Agape Press reports on the “ecstatic” reaction of religious right groups:
.Concerned Women for America (CWA) is applauding the passage of the Internet Gambling Prohibition and Enforcement Act, a bill sponsored by Republican Senator Jon Kyl of Arizona. The legislation prohibits the use of credit cards, checks, and wire and electronic fund transfers in online gambling, which is illegal. Kyl’s bill is the Senate’s version of H.R. 4411, the House bill sponsored by Republican Congressmen Jim Leach of Iowa and Bob Goodlatte of Virginia. These bills seeks to extend the nation’s gambling regulations to the Internet. Lanier Swann, CWA’s director of government relations, says her group is “ecstatic” about the passage of the legislation. “Most Americans don’t realize that Internet gambling is a crime,” she says. “This is a monumental victory for families who have loved ones who are getting hooked to their ‘home casinos.'” Lanier points out that the correlation between gambling and poverty has been repeatedly demonstrated. “Gambling is a growing addiction that has now infiltrated our homes through the all-encompassing Internet,” she says. “What we don’t want is a safe-guarding of easy, click-of-a-mouse access to gambling.” The newly passed legislation gives the Department of Justice and state attorney generals authority to enforce the laws on the books, the pro-family spokeswoman explains, and to “strangle Internet gambling by cutting off the flow of money.” Lanier says CWA commends Kyl for sponsoring the legislation and Senator Bill Frist for providing “exemplary leadership” on the issue. Now the group is calling on President Bush to expedite signing the Internet gambling prohibition bill into law so as to protect individuals and families from addiction and other harmful effects of Internet gambling.
Yes, and we should also ban alcohol because that would be a “monumental victory for families who have loved ones who are getting hooked to their ‘home bars.'” Never mind that the vast majority of people who gamble, like the vast majority of people who drink, do so responsibly and moderately. If anyone becomes addicted to something, we must ban it for everyone. If one person in a hundred has a gambling problem, screw the other 99 people. In fact, throw them in jail for daring to do what causes problems for someone else to do. Let’s all be limited by the weakness of the few.

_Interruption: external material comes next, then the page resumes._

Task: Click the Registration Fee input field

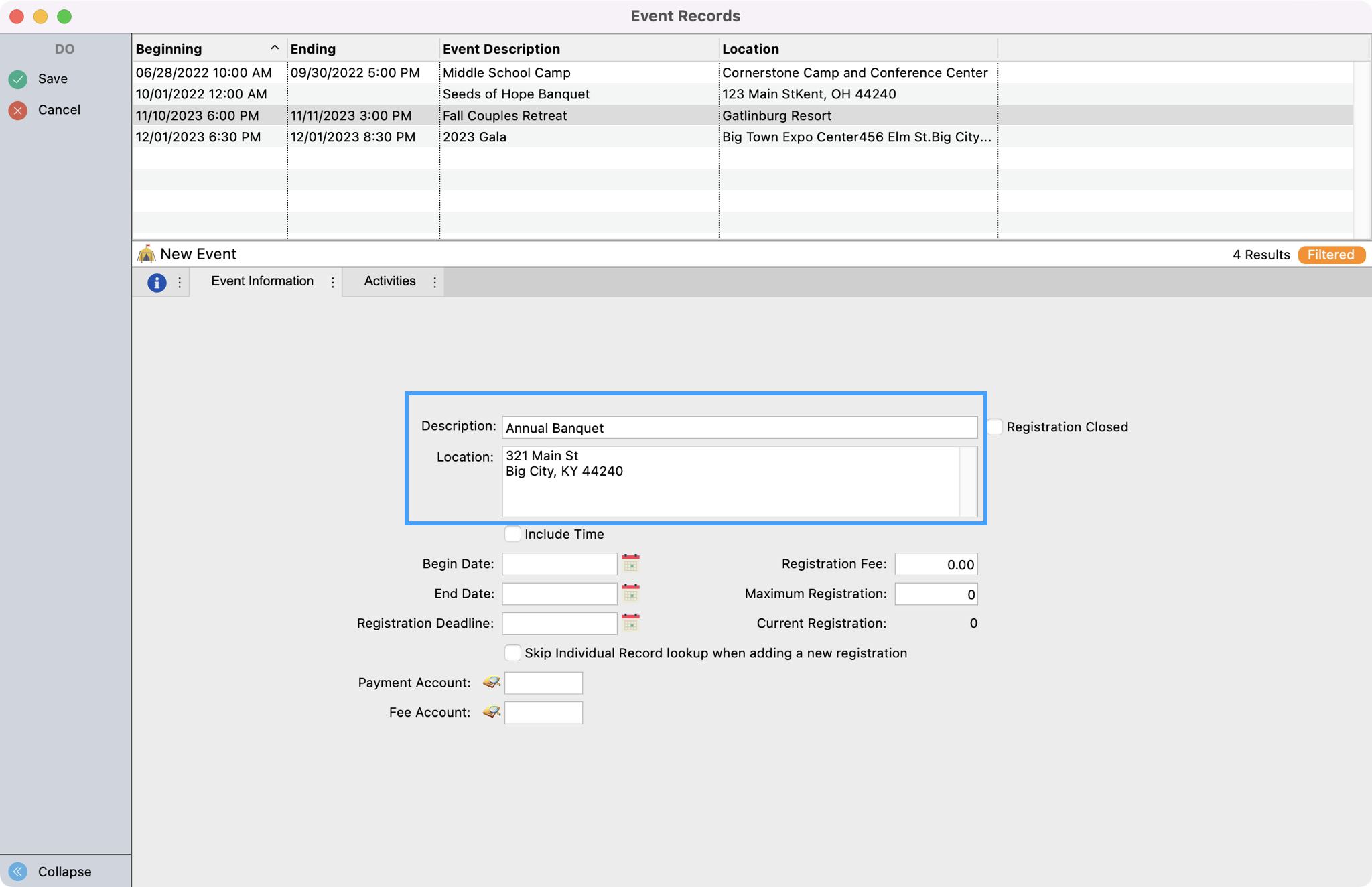Action: point(936,564)
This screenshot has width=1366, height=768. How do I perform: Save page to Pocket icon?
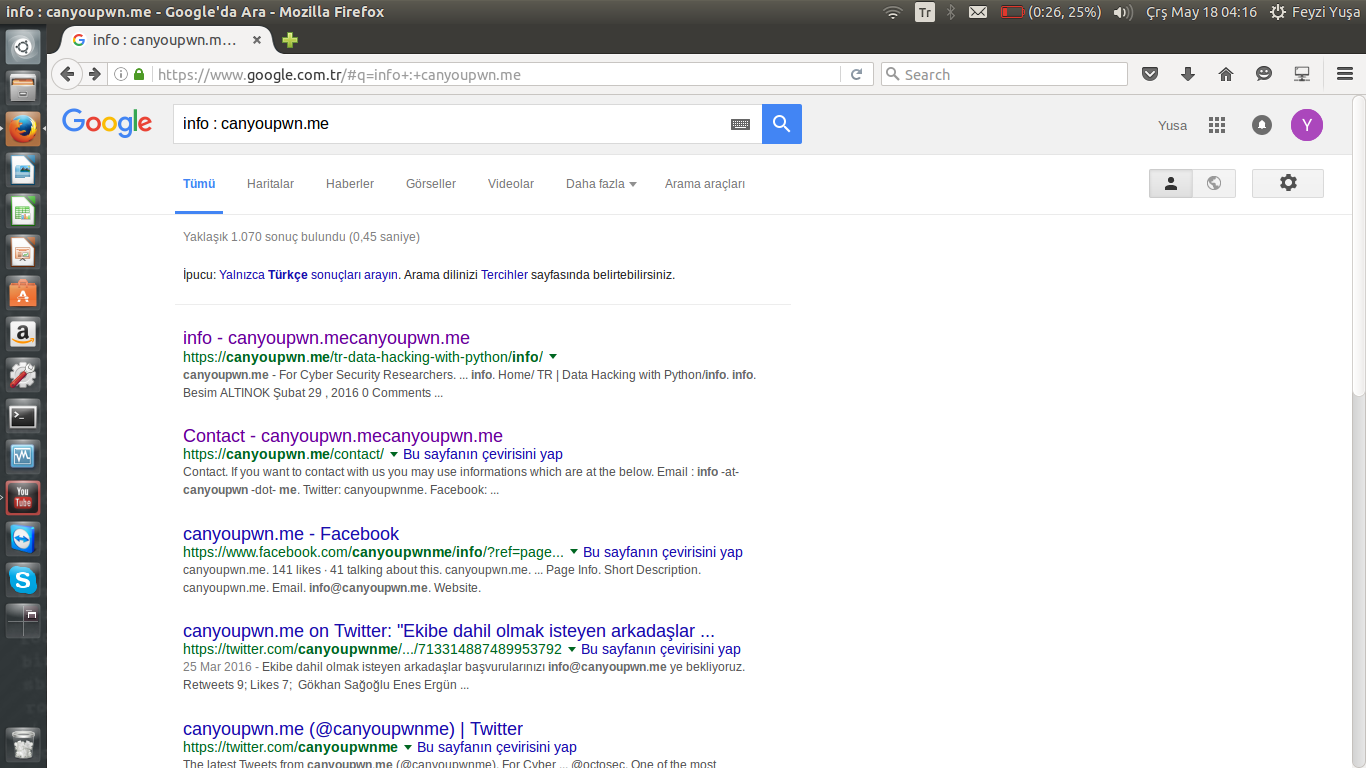1150,74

Hell, while we’re at it let’s ban food. I mean, some people just can’t stop eating. They keep eating until they weigh 500 or 600 pounds because they’re addicted. At the very least, we must ban drive thru lanes and pizza delivery because that allows the addiction of food to “infiltrate the home”. We must make them travel to feed their addictions. All of this hides the most serious addiction in America, an addiction to controlling others through the power of government.
The James Dobsons and Beverly LaHayes of the world are addicts, completely unable to stop their zeal to control others. And every time they get a fix it only makes them crave more. When they manage to pass some legislation that prohibits others from being able to view movies that they don’t like, that’s the equivalent of them taking a hit. But like all addicts, it only makes them crave the next hit. And when the courts tell them that they can no longer throw gays in jail, that’s just like someone taking their drugs away (and the response is just as furious and irrational). Send them too to rehab. They can room with Mel Gibson.